While it's not technically legal, as tax is legally voluntary (http://youtu.be/XNICz9CZOgw), they will come get you & bring guns. If you resist payment you are imprisoned post-arrest. If you resist arrest you are shot, possibly killed.
The issue here is not tax avoidance. Of course one must pay taxes in USD for goods sold in exchange for cash, gold and bitcoin or they'll send in the hounds...
idiot.
The issue IS tax avoidance.
The purpose of the slave currency is the slave tax.
No tax = no slave currency.
Most of the issue lies with clearing. I personally don't see that costs covering this function/risk is properly acknowledged in use-cost. There's certainly a risk for vendors to clear through smaller-scale, less-proven clearing entities... sure, larger rewards for those taking larger risks and all, but...
overstock.com is a large company selling supposedly "overstock" items, you can get good deals there. They must have a higher profit margin to be able to accept this volatile currency.
No the merchant payment processor service that sits between them and the customer assumes the risk. As long as overstock gets their price paid in USD or whatever the medium used is inconsequential whether it be bitcoin or whatever coin. That is the merchant service's problem. As an online retailer you'd be stupid to not accept bitcoin or altcoins like litecoin if the merchant service middle man accepts the volatility risk of the crypto-currencies. That and the fact the transaction fees are lower than accepting debt/credit cards for online payments. Also btw whether it be bitcoin or litecoin or whatever coin overstock or any retailer in general doesn't have to use the middleman and most of the fees to accept them if they want to take on the volatility risks. Can't say the same for the SWIFT or VISA systems. Plus unlike SWIFT and VISA your banking information is given a layer of protection in the process plus if your wallet is for some reason compromised unlike SWIFT and VISA after it has been drained of funds someone can't run up bills on your bitcoin wallet. It provides an added layer of identity theft protection in that regard. There isn't a direct correlation between your bitcoin wallet and your bank account or debt/card.
There are lots of reasons to like crypto-currencies as a fungible digital cash equivalent to facilitate commerce from both a customer and vendor standpoint.
"No the merchant payment processor service that sits between them and the customer assumes the risk"
Would this risk require compensation? wouldn't this have to be accounted for somewhere, like through increased transaction fees?
Sure, perhaps paying 2.9% is better than paying out 3%, but this would hardly be any reason to feel victorious. Yes, I MAY be exaggeratibng here, but without any real numbers for what the markets will adjust to for assuming transaction risk (hell, it could even be MORE) this number is valid as any other.
"unlike SWIFT and VISA your banking information is given a layer of protection in the process plus if your wallet is for some reason compromised unlike SWIFT and VISA after it has been drained of funds someone can't run up bills on your bitcoin wallet."

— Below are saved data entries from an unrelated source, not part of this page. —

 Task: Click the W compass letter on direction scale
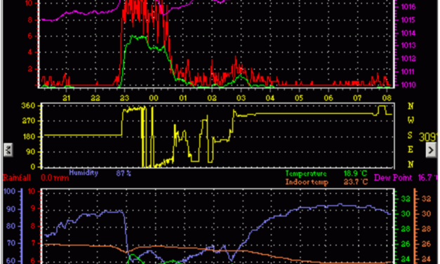tap(411, 120)
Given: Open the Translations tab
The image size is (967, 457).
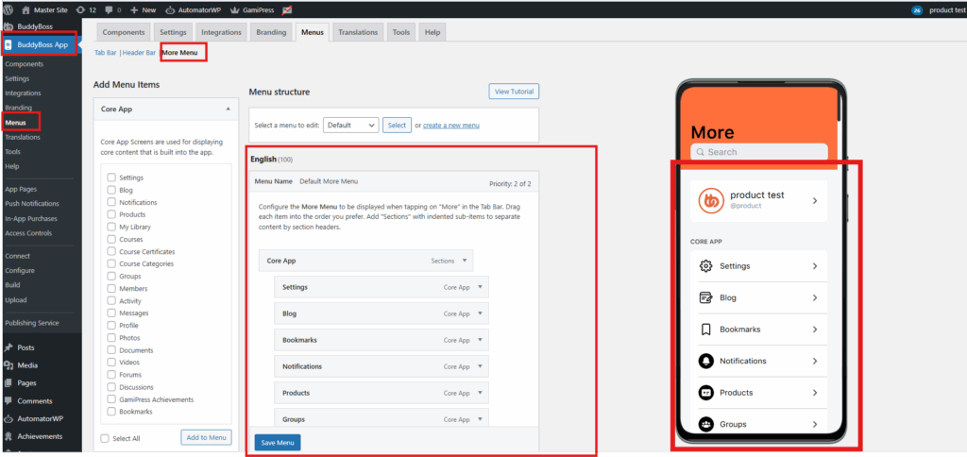Looking at the screenshot, I should [358, 32].
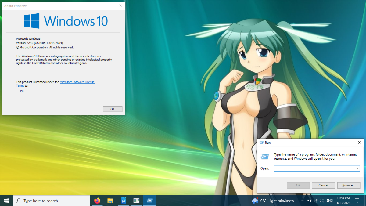Screen dimensions: 366x206
Task: Open the Wi-Fi network flyout
Action: pyautogui.click(x=315, y=201)
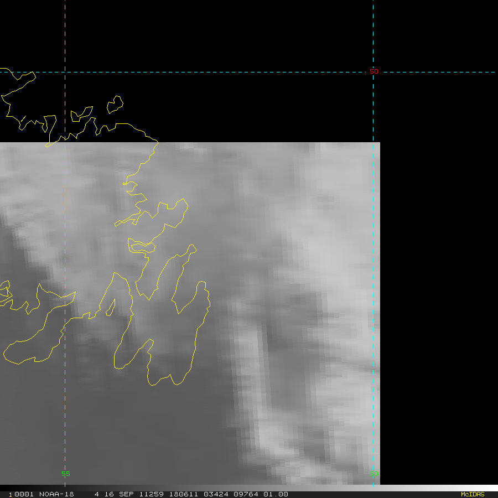The image size is (498, 498).
Task: Click where latitude 50 crosses the left meridian
Action: (65, 72)
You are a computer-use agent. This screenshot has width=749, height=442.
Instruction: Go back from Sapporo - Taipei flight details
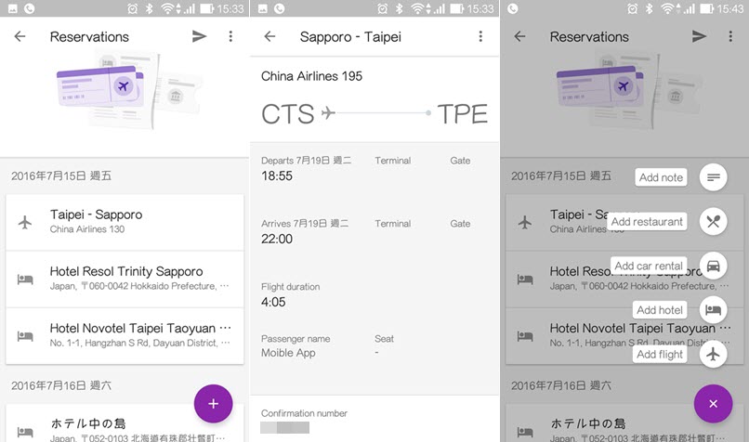tap(269, 37)
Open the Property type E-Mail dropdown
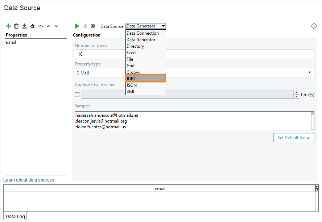322x222 pixels. [x=310, y=72]
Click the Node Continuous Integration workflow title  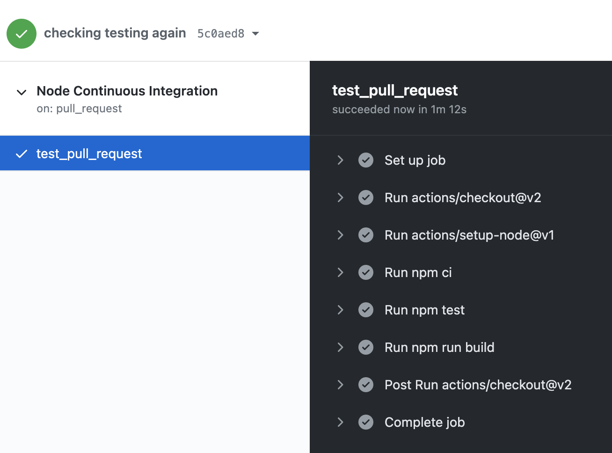127,91
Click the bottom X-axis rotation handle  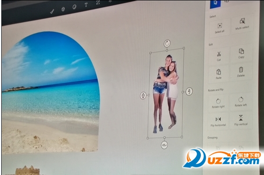[164, 145]
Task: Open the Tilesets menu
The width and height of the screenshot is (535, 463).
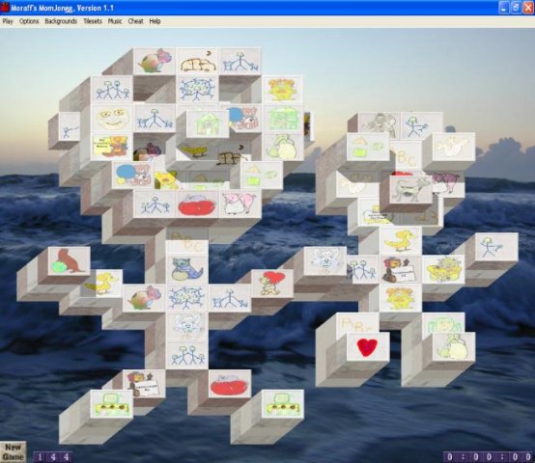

I believe that all existing U.S.-based banks currently provide protection. Yes, this is AFTER any breach, but, on an individual level it's a little less of a problem: well, OK, going through all the headaches of trying to pick up after the damage can be a BIG pain... The real value would be for the processors themselves, in which case I could readily see those very entitties such as VISA taking up this business, wherein we're kind of back in a familiar situation...
"There are lots of reasons to like crypto-currencies as a fungible digital cash equivalent to facilitate commerce from both a customer and vendor standpoint."
In a high-tech world, yes.
It's likely they'll charge a wider spread plus the fees. At least that's how I'd do it if it were me.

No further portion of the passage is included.